St. Paul's is a Roman Catholic church in the Glenville section of Greenwich, Connecticut, part of the Diocese of Bridgeport. This is one of the only parishes in Connecticut that also serve parishioners who live in New York.

== History==

The parish was founded in 1902. The original church was designed by the well-known church architect Joseph A. Jackson of New Haven and New York. The contractor, Max A. Dunschmidt, was locally famous at the time for his many building projects. The Shingle-style Gothic building had a clerestory 43 feet by 68 feet, a brick basement, and seating capacity for 150. The church was ready for use in October 1902.

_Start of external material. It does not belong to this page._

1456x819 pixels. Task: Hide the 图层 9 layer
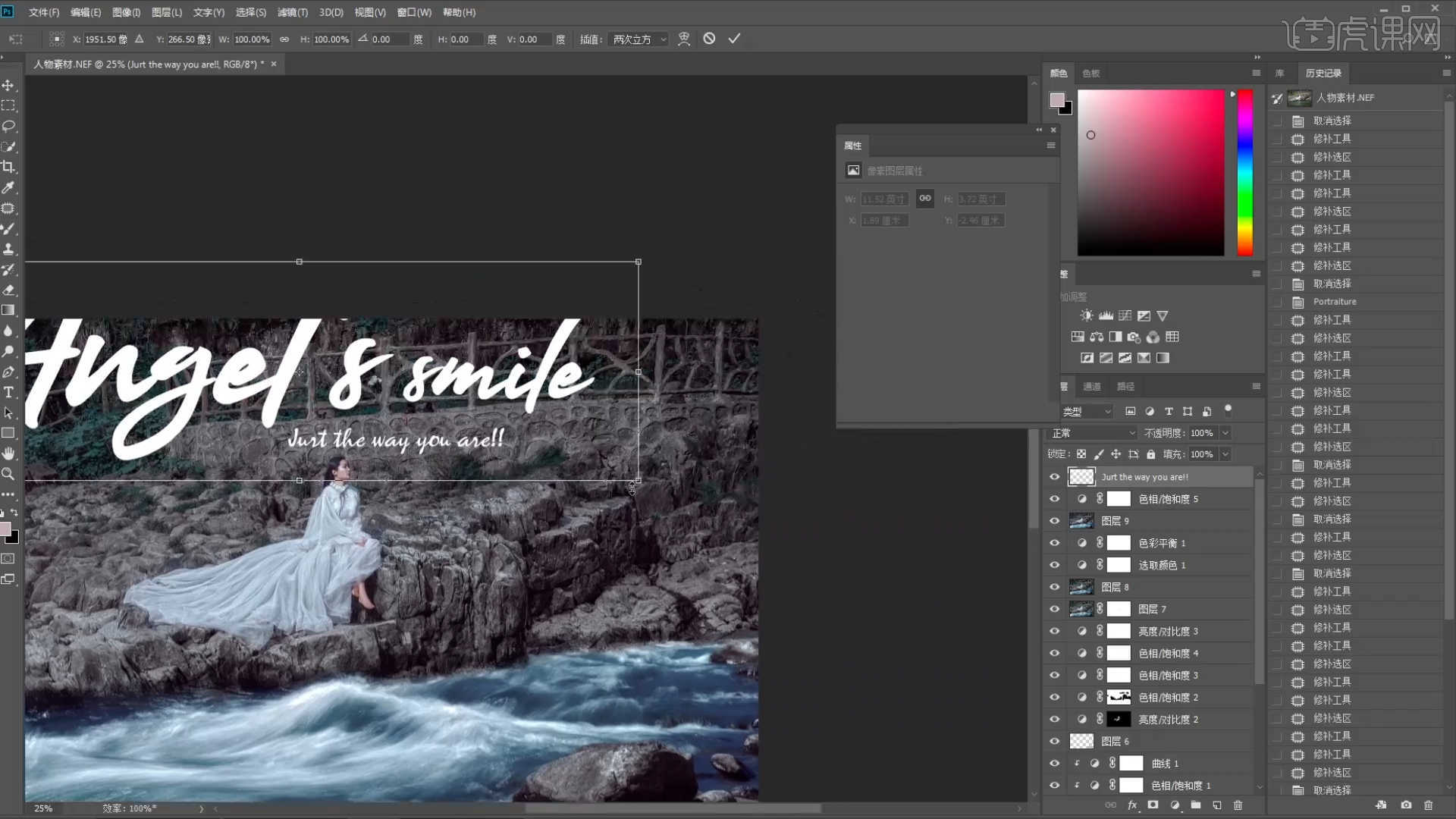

In 1942 the church acquired a two-manual pipe organ, opus 3145, from the Estey Organ Company of Brattleboro, Vermont. The fate of this instrument is unknown.

By 1960 the church had become too small for its growing congregation and, although the earlier building was highly regarded, it was decided that a new church was needed. Plans for the church were put on hold, however, until a new school building was completed. The large circular church, a bit of a local landmark, was finally begun in 1969. The plans were supplied by local architect Joseph Chimblo.

Although Jackson's St. Paul Church of 1902 has been demolished, it is still mentioned frequently in the citation for the Greenville Historic District.